On the contrary, huge ink is spilled over the constant demonization and dehumanization of Hindus and their presentation as aggressors and persecutors. Meanwhile, India’s so-called minorities (Muslims, Christians, and all) are today being portrayed in academia and in the media as victims of majoritarian aggression (for example, the statement by the American Academy of Religion and the 10,000 signatures accompanying the blatantly bogus petition). Anyone who reads current analyses, both in the media and in academia, will come to the erroneous conclusion that Hindus are the aggressors and Hindutva as one of the greatest threats to India and the world today. This is the intent behind the falsehoods that are embedded in the campaign of the AAR and associated academics and public intellectuals. In the case of Hindus, how is it so easy to achieve a reversal of the relationship between the oppressor and the oppressed? How is it that the oppressed could so easily turn into oppressors? How is it that any attempt by Hindus to defend their culture and way of life against sustained and systematic aggression is problematic and turned into a real problem that needs intervention? Why are Hindu voices so completely absent in the fight against this in academia and the media, both in India and globally?
Marxist framework
The Marxist analytical framework identified the capitalist class (the oppressor) and the working class (the oppressed) as a fundamental dialectical opposition, arguing that both have a class consciousness that is inherently hostile to each other. This analytical template is valid in the area of economic inequality in the form of an intractable conflict of interests between the proletariat and the bourgeoisie resulting from the internal tensions and contradictions of capitalism.

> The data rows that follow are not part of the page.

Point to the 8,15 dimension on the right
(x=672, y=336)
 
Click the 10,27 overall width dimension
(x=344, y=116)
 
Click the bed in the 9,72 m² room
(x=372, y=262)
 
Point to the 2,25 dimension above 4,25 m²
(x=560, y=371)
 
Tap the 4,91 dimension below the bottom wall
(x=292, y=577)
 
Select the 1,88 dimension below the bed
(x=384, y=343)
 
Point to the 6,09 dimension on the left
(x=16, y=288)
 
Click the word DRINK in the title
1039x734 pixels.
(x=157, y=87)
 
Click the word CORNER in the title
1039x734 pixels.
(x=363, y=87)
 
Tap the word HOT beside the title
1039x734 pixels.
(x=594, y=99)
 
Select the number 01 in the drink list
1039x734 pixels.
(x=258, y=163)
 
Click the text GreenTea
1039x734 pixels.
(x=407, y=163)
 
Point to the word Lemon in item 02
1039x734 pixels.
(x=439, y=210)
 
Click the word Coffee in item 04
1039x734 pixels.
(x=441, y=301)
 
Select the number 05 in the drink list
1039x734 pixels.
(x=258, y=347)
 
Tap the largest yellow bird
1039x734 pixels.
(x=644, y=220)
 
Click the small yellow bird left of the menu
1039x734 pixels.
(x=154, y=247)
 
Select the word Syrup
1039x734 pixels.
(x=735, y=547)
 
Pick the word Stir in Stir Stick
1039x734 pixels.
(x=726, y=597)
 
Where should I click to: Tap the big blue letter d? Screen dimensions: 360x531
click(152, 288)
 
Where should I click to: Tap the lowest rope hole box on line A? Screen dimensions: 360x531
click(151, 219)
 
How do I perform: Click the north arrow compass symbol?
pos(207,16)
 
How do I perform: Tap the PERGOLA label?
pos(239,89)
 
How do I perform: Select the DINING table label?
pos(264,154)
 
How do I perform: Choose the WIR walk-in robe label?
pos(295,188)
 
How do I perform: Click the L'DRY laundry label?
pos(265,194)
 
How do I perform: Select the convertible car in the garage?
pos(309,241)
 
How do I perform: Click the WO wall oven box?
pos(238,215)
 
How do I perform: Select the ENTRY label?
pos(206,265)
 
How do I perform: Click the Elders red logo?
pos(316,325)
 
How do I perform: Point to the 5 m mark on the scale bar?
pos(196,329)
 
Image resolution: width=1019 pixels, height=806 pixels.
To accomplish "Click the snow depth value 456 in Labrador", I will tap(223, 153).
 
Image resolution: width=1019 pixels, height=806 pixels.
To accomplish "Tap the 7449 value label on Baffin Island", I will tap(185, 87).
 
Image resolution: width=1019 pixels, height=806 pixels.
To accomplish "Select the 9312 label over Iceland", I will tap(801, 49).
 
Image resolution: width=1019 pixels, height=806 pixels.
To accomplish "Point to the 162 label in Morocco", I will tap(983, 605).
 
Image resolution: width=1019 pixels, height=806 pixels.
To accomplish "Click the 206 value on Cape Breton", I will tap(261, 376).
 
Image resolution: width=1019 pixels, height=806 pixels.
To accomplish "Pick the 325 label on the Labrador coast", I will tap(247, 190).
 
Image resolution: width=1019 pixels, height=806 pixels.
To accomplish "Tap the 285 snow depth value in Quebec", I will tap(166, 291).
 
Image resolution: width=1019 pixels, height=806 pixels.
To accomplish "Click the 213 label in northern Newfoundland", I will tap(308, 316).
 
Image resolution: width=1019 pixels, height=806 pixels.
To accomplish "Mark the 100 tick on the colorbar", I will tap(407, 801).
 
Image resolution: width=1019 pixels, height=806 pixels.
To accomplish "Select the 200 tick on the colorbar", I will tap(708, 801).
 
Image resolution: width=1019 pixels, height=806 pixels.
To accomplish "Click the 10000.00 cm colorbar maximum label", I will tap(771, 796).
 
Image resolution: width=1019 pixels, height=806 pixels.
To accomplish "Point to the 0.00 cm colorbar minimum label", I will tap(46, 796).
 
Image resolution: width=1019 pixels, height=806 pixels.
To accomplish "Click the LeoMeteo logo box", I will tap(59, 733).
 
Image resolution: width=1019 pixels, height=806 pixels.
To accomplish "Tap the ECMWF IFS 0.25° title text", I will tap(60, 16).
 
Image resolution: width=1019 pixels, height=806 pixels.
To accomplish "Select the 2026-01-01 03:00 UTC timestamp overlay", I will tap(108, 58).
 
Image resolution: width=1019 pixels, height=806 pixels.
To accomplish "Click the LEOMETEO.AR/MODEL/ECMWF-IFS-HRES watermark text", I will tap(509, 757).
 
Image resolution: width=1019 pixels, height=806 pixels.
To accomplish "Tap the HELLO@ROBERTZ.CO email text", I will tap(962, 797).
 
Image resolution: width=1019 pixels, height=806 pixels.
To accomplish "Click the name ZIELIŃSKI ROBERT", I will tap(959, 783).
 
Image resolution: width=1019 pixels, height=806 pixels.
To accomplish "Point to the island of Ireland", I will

This tends to create vast piles of wealth for the very few and vast poverty for the vast majority. However, his prediction of a violent socialist revolution as the logical and inevitable evolutionary outcome of capitalism turned out to be grossly unrealistic, despite the number of Marxist experiments under Stalin, Mao and Pol Pot running into the hundreds of millions.
However, the evolution of classical Marxism into neo-Marxism (Antonio Gramsci (1891–1937)) and further into cultural Marxism (Frankfurt School of Social Research) allowed the discourse of the oppressor dichotomy to be moved into the social and cultural spheres. Women’s studies and African-American studies are two examples that seek to correct historical wrongs committed against a certain group of people.